Annotated Game #120: Breaking the pattern

In the tournament I've been analyzing (Annotated Games 116-119), by the fifth round I had a 2-2 score and White had won every game.  I resolved as Black in this game to break that pattern and successfully did so.  My opponent opened with a transposition to Sokolsky's Opening (featuring an early b4, in this case on the second move) - not an opening to be sneered at, but it shouldn't be feared either.

This was the first time I had faced the opening in a serious game and to meet it I relied on a piece of advice I had read at some point earlier in my career, which was to play a Queen's Indian Defense setup against it.  This is not an attempt to "punish" the opening by challenging it directly; rather, the idea is to give Black a solid setup and achieve an easy equality without creating any obvious weaknesses.  (I took a similar overall approach when playing against 1. b3 more recently - see Annotated Game #106 - although with a different defense.)  The strategy worked, as White left his kingside bare and allowed me to play a (first) classic bishop sacrifice.  In the late middlegame I even was able to use some ideas from the Dutch Stonewall to seal the victory.  (This is an example of how effective it can be to "cross-train" openings, a topic I hope to treat at greater length.)

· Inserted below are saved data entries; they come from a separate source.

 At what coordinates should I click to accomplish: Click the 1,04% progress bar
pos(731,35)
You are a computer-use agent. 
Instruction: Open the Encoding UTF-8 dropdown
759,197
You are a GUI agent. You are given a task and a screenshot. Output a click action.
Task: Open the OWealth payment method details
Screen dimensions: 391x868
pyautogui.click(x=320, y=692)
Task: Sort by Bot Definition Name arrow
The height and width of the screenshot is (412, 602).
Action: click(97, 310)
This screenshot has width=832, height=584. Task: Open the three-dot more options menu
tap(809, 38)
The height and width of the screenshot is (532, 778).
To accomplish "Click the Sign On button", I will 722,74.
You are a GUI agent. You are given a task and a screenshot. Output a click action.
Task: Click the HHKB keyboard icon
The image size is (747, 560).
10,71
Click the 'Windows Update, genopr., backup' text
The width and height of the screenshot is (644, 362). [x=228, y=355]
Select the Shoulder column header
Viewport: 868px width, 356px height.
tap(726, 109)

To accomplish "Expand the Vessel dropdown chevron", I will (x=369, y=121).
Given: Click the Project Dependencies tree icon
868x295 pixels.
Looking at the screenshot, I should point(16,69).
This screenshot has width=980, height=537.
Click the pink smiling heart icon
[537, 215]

In terms of my opening preparation, I was pleased that this game justified my decision to briefly examine the opening, determine a strategy against it, then move on and concentrate on more popular setups.  I believe that facing offbeat openings with healthy respect is definitely the way to go, rather than believing you can beat somebody in the opening phase in their pet line, simply by applying some general principles and playing aggressively.  Flank openings without obvious targets to go after, such as in this game, can become passive and ultimately succumb to a more traditional approach of central play, in this case combined with a kingside attack.